Although insider leaks and attacks continue to multiply, recent research found 58 percent of IT operations and security managers believe their organizations unnecessarily grant access to individuals beyond their roles, with 91 percent predicting the risk of insider threats will grow or stay the same.
With more than 40 percent of respondents agreeing that malicious insiders would use social engineering to obtain privileged user access rights - up 20 percent from 2011 data – it's no surprise most of those surveyed expect insider threats to remain an issue, authors of the study say.
Approximately 70 percent of the respondents think it is "very likely" or "likely" that privileged users believe they are empowered to access all the information they can view. Nearly 70 percent also believe that privileged users access sensitive or confidential data simply out of curiosity. With these large percentages in mind, only 43 percent of commercial and 51 percent of federal organizations said they can effectively monitor their privileged user activities. A majority said that only 10 percent or less of their budget is dedicated to this significant challenge.
While budget and the human element are factors in addressing the insider threat challenge, technology deficiencies also play a role, the research shows. The survey found a significant number of respondents use existing cybersecurity tools to combat insider threats, rather than more targeted technologies (e.g. 48 percent of commercial and 52 percent of federal organizations use a SIEM to determine if an action is an insider threat). As a result, more than 60 percent indicated that these tools yield too many false positives. What's more, a majority of both audiences surveyed (63 percent commercial and 75 percent of federal organizations) lack the contextual information required to prevent insider threats.

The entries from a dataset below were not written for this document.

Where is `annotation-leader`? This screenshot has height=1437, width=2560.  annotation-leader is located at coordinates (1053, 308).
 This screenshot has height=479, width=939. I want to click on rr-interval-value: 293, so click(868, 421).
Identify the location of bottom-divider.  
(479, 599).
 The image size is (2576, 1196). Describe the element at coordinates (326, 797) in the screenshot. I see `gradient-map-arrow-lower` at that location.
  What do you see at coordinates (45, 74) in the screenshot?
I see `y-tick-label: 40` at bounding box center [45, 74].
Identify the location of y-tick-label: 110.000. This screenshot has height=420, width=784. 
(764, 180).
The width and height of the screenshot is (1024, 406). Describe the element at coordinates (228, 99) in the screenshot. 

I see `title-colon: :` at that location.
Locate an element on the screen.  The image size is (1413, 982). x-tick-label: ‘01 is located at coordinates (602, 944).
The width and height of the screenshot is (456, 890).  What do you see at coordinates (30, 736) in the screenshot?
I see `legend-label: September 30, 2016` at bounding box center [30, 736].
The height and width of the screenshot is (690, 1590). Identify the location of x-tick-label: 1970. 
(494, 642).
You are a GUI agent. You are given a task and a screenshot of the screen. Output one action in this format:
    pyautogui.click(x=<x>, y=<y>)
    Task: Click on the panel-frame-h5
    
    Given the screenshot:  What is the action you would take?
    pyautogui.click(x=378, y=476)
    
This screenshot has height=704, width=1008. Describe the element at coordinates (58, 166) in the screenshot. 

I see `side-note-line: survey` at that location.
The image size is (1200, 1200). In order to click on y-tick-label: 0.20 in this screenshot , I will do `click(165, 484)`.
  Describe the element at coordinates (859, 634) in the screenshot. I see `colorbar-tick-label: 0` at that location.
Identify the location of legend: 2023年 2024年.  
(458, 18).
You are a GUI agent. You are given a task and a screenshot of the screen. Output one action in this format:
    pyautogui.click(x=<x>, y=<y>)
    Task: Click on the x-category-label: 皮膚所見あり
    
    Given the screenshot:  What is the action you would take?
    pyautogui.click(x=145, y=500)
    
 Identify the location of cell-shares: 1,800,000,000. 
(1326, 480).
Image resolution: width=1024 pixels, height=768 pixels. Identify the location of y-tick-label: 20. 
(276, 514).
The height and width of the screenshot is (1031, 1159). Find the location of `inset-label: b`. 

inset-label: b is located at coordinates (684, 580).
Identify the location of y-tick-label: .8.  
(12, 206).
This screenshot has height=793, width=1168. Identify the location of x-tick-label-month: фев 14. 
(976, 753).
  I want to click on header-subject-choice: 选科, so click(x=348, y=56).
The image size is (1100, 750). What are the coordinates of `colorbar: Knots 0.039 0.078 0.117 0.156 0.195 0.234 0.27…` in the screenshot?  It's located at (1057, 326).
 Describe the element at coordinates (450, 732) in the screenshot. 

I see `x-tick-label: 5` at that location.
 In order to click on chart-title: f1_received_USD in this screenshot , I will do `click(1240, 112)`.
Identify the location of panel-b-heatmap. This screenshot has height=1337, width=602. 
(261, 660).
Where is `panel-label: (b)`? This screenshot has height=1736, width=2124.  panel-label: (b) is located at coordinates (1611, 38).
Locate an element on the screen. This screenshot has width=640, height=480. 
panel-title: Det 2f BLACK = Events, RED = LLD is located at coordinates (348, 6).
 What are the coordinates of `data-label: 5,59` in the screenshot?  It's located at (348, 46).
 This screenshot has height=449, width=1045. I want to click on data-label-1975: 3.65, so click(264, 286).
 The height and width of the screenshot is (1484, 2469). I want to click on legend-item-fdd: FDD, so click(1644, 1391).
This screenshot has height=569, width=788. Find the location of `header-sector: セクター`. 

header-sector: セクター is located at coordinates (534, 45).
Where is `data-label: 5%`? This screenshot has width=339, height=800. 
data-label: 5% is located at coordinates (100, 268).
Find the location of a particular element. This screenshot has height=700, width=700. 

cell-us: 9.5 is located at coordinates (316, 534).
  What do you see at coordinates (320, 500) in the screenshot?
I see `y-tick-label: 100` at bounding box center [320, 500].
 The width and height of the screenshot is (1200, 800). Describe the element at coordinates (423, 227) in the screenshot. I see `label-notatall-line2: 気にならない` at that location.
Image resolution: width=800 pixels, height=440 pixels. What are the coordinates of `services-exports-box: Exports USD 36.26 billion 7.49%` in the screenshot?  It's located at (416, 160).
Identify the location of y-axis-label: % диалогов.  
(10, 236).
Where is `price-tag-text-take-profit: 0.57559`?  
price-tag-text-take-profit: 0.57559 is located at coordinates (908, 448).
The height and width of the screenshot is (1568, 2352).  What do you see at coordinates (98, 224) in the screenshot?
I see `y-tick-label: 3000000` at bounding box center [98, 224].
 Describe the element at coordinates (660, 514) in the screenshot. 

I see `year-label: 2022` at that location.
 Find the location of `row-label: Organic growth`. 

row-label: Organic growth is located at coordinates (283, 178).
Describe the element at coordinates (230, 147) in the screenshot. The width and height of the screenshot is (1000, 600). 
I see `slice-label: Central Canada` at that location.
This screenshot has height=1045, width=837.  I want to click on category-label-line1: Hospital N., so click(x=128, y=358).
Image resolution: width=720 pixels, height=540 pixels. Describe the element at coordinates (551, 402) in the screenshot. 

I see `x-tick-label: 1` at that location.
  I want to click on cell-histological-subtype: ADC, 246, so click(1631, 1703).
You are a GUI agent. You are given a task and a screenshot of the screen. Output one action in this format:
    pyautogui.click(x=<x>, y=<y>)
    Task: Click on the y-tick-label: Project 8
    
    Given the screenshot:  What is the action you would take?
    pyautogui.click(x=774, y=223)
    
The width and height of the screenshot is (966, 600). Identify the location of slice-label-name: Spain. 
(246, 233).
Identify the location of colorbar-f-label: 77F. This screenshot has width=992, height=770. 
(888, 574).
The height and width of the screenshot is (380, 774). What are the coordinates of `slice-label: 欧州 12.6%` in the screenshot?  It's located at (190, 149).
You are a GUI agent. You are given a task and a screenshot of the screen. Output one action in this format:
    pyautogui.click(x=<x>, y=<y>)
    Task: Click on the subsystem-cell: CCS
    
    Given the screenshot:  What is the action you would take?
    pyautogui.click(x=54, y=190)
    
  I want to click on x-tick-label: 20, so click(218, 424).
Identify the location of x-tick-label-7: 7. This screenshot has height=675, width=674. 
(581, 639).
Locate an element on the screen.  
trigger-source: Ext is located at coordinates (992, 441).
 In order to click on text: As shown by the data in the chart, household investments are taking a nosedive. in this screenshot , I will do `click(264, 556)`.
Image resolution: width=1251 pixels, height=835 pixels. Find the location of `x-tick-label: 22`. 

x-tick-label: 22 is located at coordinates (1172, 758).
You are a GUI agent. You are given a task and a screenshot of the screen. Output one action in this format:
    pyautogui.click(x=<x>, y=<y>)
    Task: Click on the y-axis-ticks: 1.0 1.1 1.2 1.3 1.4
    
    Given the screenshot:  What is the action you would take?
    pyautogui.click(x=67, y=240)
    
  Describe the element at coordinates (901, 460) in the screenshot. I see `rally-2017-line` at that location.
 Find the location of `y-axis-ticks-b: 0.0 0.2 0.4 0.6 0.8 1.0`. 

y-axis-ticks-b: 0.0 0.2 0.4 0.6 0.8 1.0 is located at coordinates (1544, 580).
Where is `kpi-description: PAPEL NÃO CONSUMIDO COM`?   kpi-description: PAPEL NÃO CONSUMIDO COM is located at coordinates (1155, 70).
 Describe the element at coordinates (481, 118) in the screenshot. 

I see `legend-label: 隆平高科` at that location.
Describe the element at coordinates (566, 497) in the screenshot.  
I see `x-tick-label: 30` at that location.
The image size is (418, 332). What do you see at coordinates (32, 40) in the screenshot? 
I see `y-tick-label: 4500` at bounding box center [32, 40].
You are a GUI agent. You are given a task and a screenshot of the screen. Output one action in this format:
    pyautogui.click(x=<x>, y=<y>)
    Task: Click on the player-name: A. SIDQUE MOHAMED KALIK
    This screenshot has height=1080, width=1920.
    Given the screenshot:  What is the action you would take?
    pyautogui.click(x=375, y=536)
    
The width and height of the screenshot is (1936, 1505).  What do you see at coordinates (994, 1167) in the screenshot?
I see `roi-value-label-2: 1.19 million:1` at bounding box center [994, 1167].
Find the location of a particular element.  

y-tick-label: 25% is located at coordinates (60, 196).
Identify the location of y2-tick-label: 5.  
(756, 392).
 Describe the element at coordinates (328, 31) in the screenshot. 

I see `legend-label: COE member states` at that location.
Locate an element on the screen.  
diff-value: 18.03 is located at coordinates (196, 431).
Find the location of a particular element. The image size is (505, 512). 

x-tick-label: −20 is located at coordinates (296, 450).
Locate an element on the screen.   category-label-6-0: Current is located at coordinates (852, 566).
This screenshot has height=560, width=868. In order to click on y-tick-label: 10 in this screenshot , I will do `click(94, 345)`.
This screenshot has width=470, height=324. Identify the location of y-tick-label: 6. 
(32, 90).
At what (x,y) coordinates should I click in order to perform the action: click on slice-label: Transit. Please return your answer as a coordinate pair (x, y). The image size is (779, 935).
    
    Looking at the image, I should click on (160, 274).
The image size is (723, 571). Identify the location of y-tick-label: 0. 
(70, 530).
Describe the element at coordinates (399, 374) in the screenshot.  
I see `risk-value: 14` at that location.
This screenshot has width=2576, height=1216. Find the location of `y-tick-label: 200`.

More than 600 commercial and 142 federal IT operations and security managers participated in Ponemon's study.
To reduce the risks of data loss and breaches, here is a reminder of the top three measures companies should have in mind:
- Restrict access to sensitive data
An organization should start deploying security controls to monitor who has access to proprietary data. Other must-have data protection and security measures include:
- Managing and monitoring end-user privileges
- Conducting background checks on an employee’s online activity before granting privileged access
- Network segregation for better control and security
- Cyber-security education
Educating employees on how to recognize phishing scams and avoid e-threats is vital in maintaining security.
- If the first line of defense fails, the strongest layer of protection against human error is still technology.
Enterprise security solutions with micro virtual machines embedded will verify any process before being executed on a machine.